__What you need to do__
Your answer should repeat the entries in full, exactly as given, with no pictures.

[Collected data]

# # # # #

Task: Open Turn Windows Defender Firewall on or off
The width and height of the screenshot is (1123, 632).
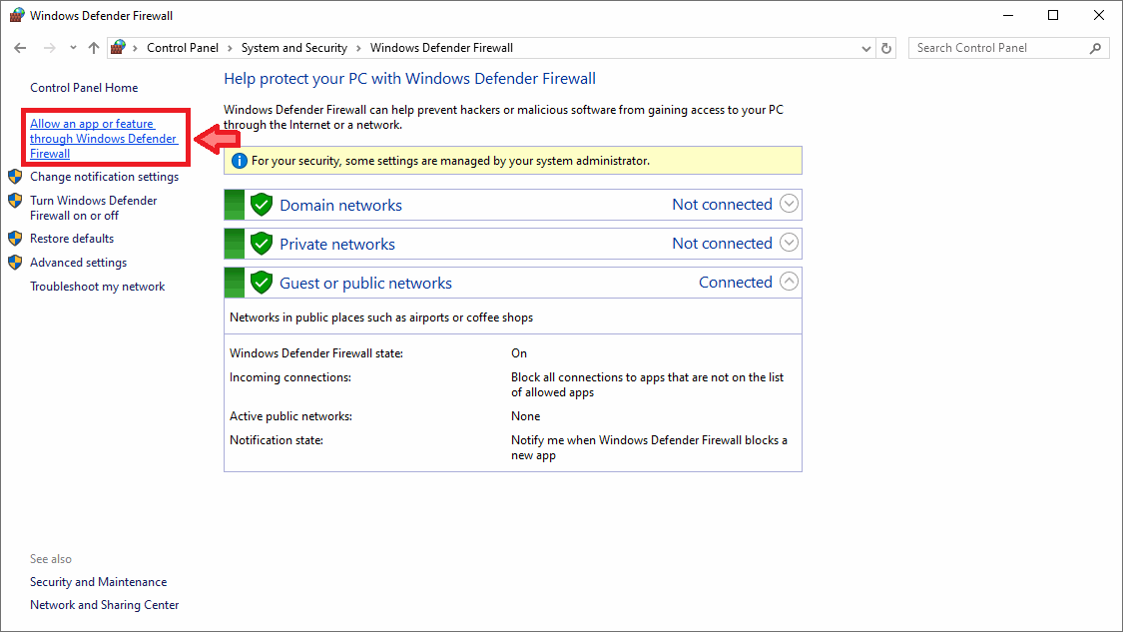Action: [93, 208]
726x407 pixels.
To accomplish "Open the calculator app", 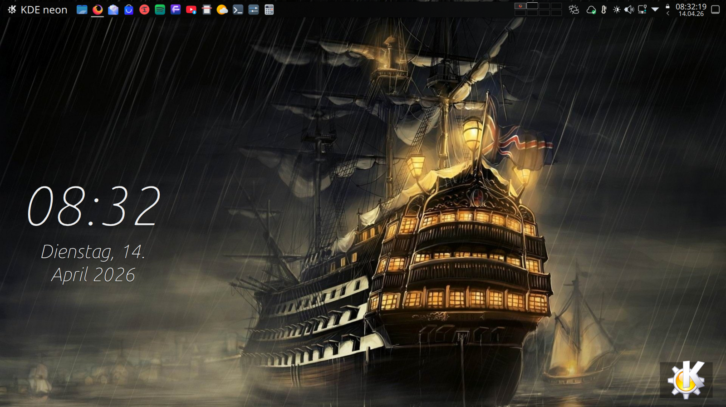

# # # # #

__Answer for this exercise__
Task: Open Turn Windows Defender Firewall on or off
The width and height of the screenshot is (1123, 632).
Action: [93, 208]
726x407 pixels.
To accomplish "Open the calculator app", 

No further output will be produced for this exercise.